# Passage cité
··········
Décideurs. En 2017, le montant de la dépense publique atteindra 1 250 milliards d’euros, soit 57 % du PIB. Baisser ces dépenses tout en diminuant les impôts comme l’opposition le souhaite aura pour conséquence de creuser le déficit et d’augmenter la dette si la croissance n’est pas au rendez-vous. Quelle est votre position à ce sujet ?

Gilles Carrez. La question du rythme d’ajustement des dépenses publiques est centrale dans le cadrage budgétaire des différents candidats, dans la mesure où les effets attendus des réformes qui seront engagées dès juillet 2017 (retraites, assurance-chômage…) ne prendront leur plein effet qu’à moyen terme. À l’inverse, les baisses d’impôt et de charges auront un impact immédiat sur nos comptes publics, d’où la possibilité d’un creusement des déficits en 2017, voire en 2018. Selon moi, on peut assumer ce choix à plusieurs conditions. Premièrement, il conviendra de précisément évaluer le coût des mesures décidées par l’actuel exécutif et qui auront des impacts dans le temps sans que l’on puisse revenir dessus (point d’indice, tiers payant...). Deuxièmement, il faudra prendre des mesures immédiates en dépenses pour ajuster notre trajectoire, et ce d’autant plus que – comme je le crains – le point de sortie de ce quinquennat devrait se situer aux environs de -4% de PIB. Enfin, ce décalage ne peut être assumé que si la politique monétaire européenne est toujours aussi accommodante et que, dès lors, les taux d’intérêt restent historiquement bas.

 

Vous êtes opposés au prélèvement à la source. Pour quelles raisons ?
··········
# Matériel extrait

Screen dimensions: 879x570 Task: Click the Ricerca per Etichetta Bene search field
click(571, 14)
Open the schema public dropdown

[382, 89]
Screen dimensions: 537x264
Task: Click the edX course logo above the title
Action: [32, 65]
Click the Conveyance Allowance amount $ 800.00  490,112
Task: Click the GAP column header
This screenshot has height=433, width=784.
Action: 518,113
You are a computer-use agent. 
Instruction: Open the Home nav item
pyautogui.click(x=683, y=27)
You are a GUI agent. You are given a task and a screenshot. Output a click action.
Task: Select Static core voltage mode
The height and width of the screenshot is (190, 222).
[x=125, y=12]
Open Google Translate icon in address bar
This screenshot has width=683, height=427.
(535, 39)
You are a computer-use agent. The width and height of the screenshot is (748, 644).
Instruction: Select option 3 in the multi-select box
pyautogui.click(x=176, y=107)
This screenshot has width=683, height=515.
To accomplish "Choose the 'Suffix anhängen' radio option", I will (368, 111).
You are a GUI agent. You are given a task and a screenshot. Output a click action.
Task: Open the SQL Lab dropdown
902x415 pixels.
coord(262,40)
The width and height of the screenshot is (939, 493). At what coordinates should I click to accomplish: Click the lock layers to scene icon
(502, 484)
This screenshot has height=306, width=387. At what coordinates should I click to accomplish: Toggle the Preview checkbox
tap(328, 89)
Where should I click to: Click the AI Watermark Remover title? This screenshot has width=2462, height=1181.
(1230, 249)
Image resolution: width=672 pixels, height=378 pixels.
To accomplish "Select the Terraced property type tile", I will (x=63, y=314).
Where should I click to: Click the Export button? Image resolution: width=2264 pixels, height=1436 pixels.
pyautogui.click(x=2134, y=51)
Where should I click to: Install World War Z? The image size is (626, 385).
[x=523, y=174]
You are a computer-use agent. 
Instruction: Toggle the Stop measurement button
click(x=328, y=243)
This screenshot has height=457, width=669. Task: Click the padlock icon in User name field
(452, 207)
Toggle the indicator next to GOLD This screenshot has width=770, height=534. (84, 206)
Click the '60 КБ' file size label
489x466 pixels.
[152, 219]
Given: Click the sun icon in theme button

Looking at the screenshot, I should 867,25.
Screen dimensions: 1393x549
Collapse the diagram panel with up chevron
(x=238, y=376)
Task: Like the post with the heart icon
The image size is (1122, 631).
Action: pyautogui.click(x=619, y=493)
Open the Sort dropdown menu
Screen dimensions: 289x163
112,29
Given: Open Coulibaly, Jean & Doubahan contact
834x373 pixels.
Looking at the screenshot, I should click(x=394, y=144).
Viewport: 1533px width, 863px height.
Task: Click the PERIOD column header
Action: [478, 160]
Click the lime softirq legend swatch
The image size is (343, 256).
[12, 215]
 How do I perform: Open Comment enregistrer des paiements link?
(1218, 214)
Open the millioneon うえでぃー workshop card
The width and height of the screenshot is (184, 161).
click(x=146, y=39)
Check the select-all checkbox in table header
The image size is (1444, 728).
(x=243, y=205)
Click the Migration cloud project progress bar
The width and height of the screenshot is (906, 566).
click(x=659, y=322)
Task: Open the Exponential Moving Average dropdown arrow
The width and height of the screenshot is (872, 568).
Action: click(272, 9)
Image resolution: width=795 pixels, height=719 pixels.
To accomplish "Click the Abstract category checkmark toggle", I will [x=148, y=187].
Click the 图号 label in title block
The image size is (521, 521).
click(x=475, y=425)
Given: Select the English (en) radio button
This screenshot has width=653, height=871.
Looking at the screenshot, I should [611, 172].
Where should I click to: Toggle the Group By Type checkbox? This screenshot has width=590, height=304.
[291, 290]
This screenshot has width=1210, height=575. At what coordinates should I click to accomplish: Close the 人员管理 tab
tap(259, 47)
··········
# Travail à faire
1. D'après l'entretien sur la dépense publique, quel montant la dépense publique atteindra-t-elle en 2017 ?
2. Veuillez extraire de l'entretien sur la dépense publique le passage qui commence aux mots « Décideurs. En 2017, le » et s'arrête après « à ce sujet ? ».
3. Résumez l'entretien sur la dépense publique en deux phrases.

# Corrigé de l'exercice
1. 1 250 milliards d'euros, soit 57 % du PIB.

2.
Décideurs. En 2017, le montant de la dépense publique atteindra 1 250 milliards d’euros, soit 57 % du PIB. Baisser ces dépenses tout en diminuant les impôts comme l’opposition le souhaite aura pour conséquence de creuser le déficit et d’augmenter la dette si la croissance n’est pas au rendez-vous. Quelle est votre position à ce sujet ?

3. Pour Gilles Carrez, le rythme d'ajustement des dépenses publiques est central, car les réformes engagées dès juillet 2017 ne produiront leur plein effet qu'à moyen terme, alors que les baisses d'impôt et de charges pèseront immédiatement sur les comptes publics, d'où un possible creusement des déficits en 2017, voire en 2018. Ce choix peut être assumé à trois conditions : évaluer précisément le coût des mesures de l'actuel exécutif, prendre des mesures immédiates en dépenses et bénéficier d'une politique monétaire européenne toujours accommodante avec des taux d'intérêt historiquement bas.